**EXERCISE REQUIREMENTS:**
Copy out the material from the line with "The image size is (1326, 856)." up to and including the line with "coordinates (478, 51).", reproducing each line without any change.

Items stored from a collection
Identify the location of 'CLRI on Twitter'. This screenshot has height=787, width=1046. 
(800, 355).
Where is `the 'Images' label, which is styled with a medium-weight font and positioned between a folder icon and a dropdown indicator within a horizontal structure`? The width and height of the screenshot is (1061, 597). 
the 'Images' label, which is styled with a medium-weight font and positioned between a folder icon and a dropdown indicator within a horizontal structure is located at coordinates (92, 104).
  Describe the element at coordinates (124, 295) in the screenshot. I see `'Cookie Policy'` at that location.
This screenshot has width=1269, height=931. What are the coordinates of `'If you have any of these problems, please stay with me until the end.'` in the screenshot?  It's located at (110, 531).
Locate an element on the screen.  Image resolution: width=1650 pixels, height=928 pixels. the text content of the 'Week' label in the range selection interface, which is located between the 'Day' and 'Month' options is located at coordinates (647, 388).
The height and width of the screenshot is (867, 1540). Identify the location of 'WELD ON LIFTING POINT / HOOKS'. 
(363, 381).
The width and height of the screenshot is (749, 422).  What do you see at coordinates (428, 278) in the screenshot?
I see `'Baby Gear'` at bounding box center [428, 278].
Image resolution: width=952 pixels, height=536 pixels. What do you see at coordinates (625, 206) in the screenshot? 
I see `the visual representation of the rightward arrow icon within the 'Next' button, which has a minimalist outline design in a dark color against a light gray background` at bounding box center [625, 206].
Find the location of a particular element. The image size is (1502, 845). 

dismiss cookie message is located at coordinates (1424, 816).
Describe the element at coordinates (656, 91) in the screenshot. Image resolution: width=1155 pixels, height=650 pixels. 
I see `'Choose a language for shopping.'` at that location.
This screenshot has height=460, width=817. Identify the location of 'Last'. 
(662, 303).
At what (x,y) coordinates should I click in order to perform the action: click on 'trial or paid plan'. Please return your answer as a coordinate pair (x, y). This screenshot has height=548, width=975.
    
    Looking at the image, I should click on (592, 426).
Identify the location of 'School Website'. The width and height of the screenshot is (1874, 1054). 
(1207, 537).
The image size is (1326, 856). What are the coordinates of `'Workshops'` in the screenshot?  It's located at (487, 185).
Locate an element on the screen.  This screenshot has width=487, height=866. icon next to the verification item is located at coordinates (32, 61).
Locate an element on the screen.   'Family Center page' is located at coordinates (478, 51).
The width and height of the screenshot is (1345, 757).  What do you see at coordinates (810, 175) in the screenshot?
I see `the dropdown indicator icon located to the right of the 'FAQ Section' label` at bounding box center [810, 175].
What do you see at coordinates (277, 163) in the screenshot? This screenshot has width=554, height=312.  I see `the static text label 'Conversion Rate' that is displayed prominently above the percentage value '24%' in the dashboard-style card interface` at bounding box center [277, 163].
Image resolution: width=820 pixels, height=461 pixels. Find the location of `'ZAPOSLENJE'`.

**TASK SOLUTION:**
The image size is (1326, 856). What are the coordinates of `'Workshops'` in the screenshot?  It's located at (487, 185).
Locate an element on the screen.  This screenshot has width=487, height=866. icon next to the verification item is located at coordinates (32, 61).
Locate an element on the screen.   'Family Center page' is located at coordinates (478, 51).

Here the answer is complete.